Dulu, menulis menggunakan bulu angsa dan kemudian mesin ketik. Kini, alat mengetik paling populer komputer. Kalau menggunakan mesin ketik, ya ketinggalan zaman. Tetapi, kalau hanya menggunakan mesin ketik tidak bisa produktif? Siapa bilang. Rosehan Anwar, Jakop Soemadjo, dan banyak penulis beken lainnya produktif menulis memakai mesin ketik. Mesin ketik atau komputer adalah alat.
Kemampuan menggunakan komputer dan varian aplikasinya dimulai dengan mengakui diri bodoh. Bagaimana agar paham program PageMaker, InDesign, CorelDraw sampai Photoshop? Akui diri bodoh, tidak paham. Beli bukunya, bertanya, utak-atik. Kemauan belajar kuncinya.
Begitu pula menulis. Posisikan diri bodoh, tetapi bukan orang bodoh. Bodoh dalam artian mau belajar. Belajar dengan melakukan. Dari hasil melakukan didapat, oh ini kurang itu kelebihan. Siapa yang mau dan mampu mengakui bodoh, berkemauan berbuat, berprestasi, pastilah mau belajar. Siapa yang menajak diri hebat, belajar baginya kesia-siaan. Mari mengakui kebodohan untuk menjadi pembelajar.

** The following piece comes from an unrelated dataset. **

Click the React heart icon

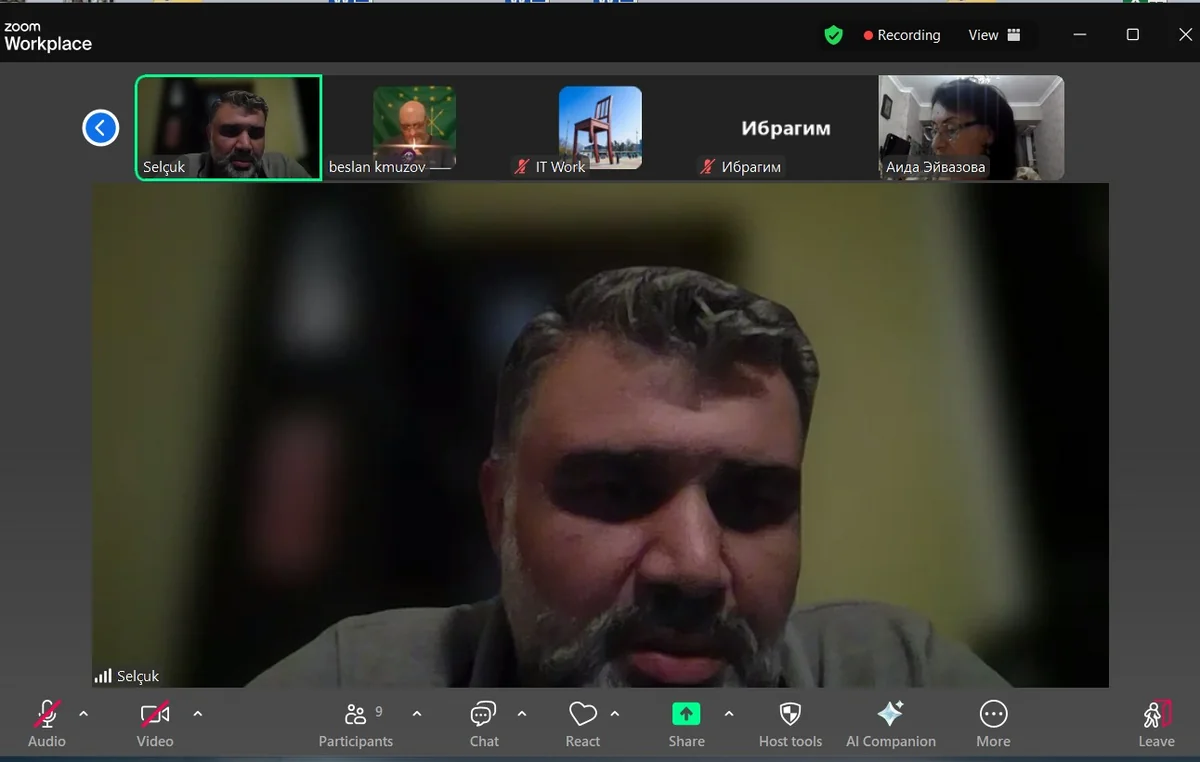click(x=583, y=715)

Tidak satu orang pun berkemauan bodoh. Guna menghindari bodoh dan kebodohan orang belajar, baik formal maupun informal. Totalitas pendidikan untuk membunuh kebodohan, mencabut kebodohan dari akar-akarnya. Tetapi, masih banyak orang bodoh. Kenapa?

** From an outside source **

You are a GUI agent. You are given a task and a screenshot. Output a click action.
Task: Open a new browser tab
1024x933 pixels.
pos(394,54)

Bodoh dalam artian tidak tahu, tidak paham, belum mahir atau tidak terampil, tidak dijadikan pijakan untuk menghapus bodoh. Padahal, kalau mengakui diri tidak tahu dan belajar untuk tahu prosesnya menuju ketahuan. Dengan demikan bodoh dan kebodohan mudah dicampakkan.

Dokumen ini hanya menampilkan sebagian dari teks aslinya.